(Information shown Opens)

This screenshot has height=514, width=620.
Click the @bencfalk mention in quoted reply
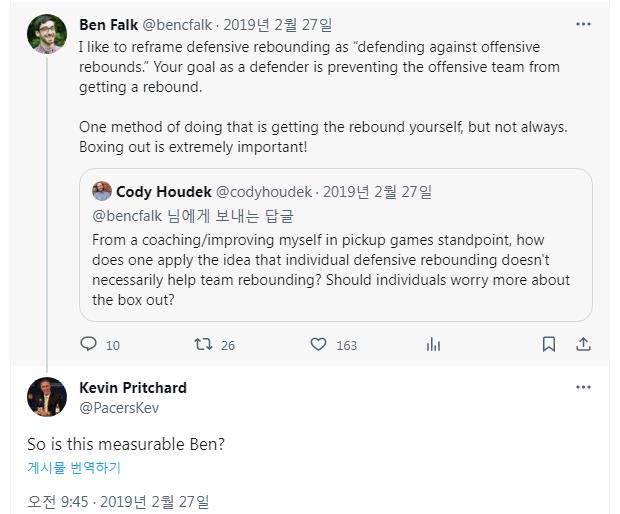(x=127, y=216)
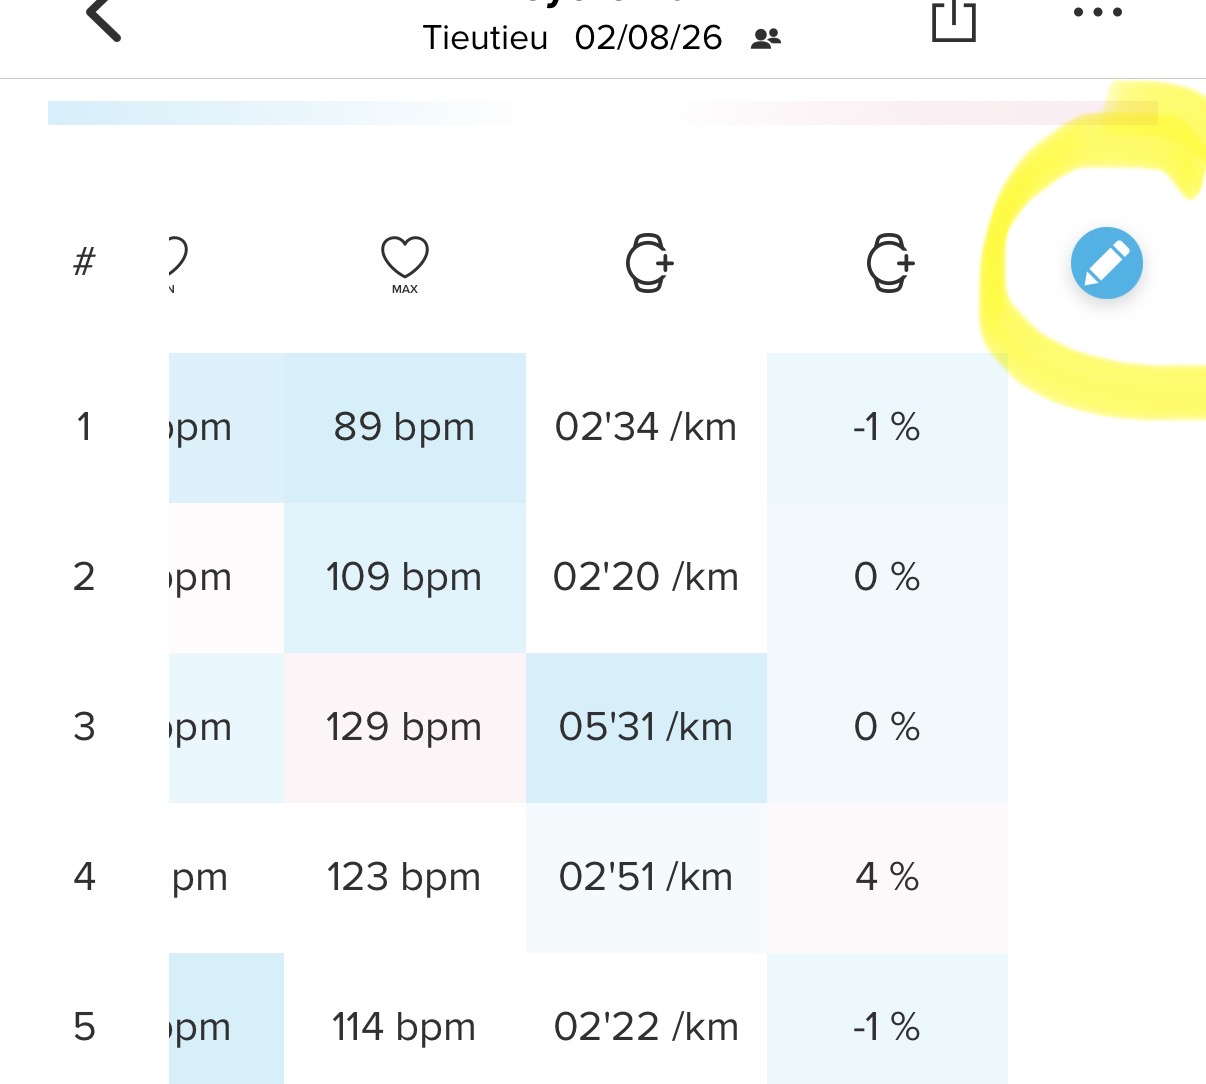Open the three-dots more options menu
The width and height of the screenshot is (1206, 1084).
point(1097,13)
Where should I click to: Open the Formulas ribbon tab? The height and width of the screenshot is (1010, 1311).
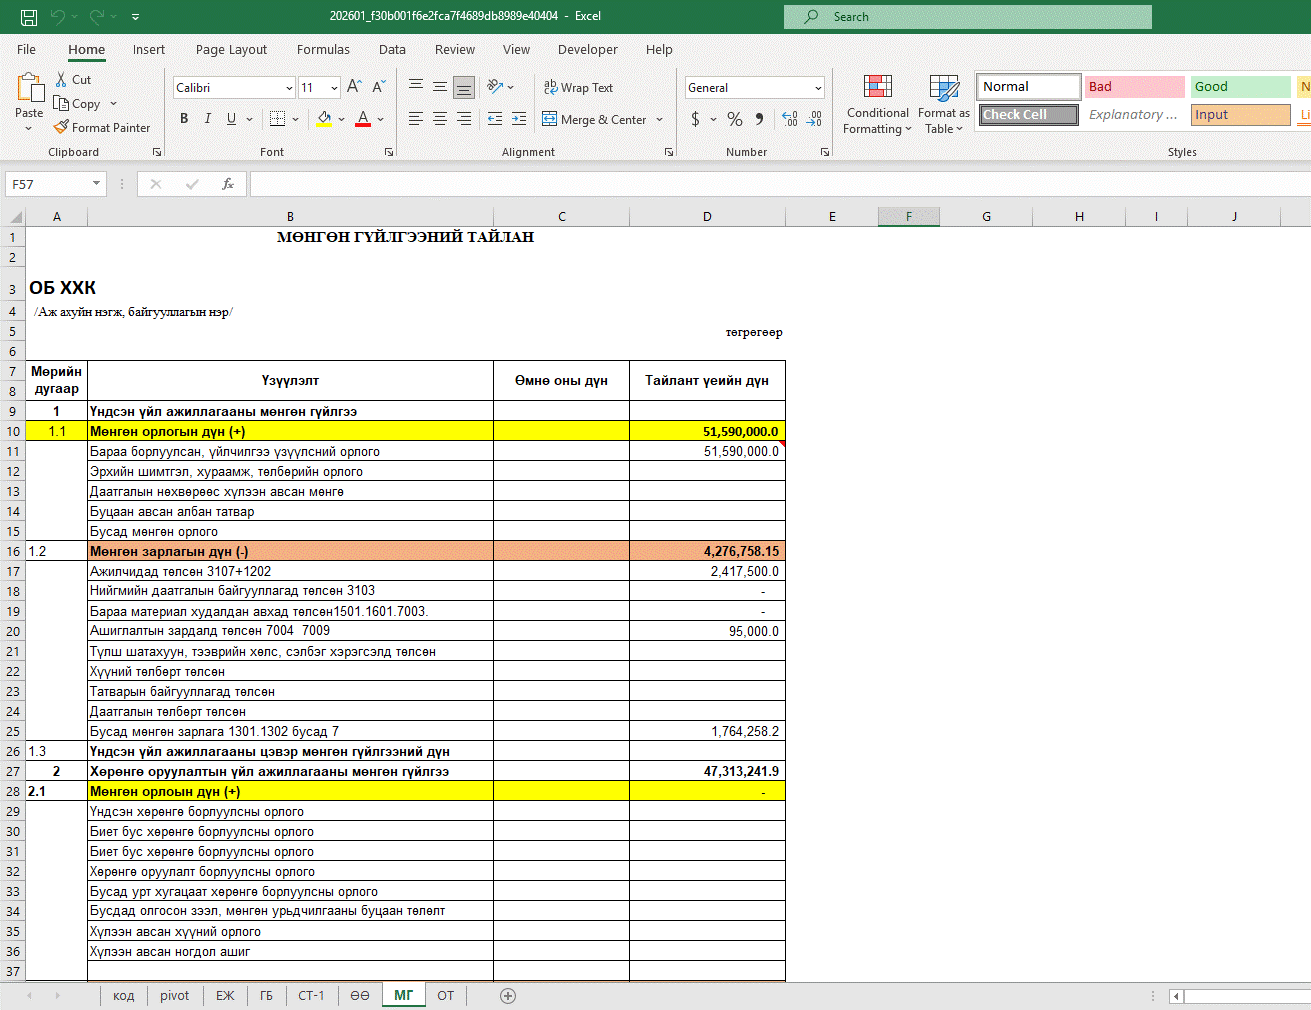click(323, 50)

(Information shown Closes)

**Problem details**
Restate the records in full and word for word, but keep the pictures out.

**Output for this exercise**
This screenshot has height=514, width=620.
Click the @bencfalk mention in quoted reply
(x=127, y=216)
Open the three-dots more options menu
The width and height of the screenshot is (1206, 1084).
point(1097,13)
Where should I click to: Open the Formulas ribbon tab? The height and width of the screenshot is (1010, 1311).
click(323, 50)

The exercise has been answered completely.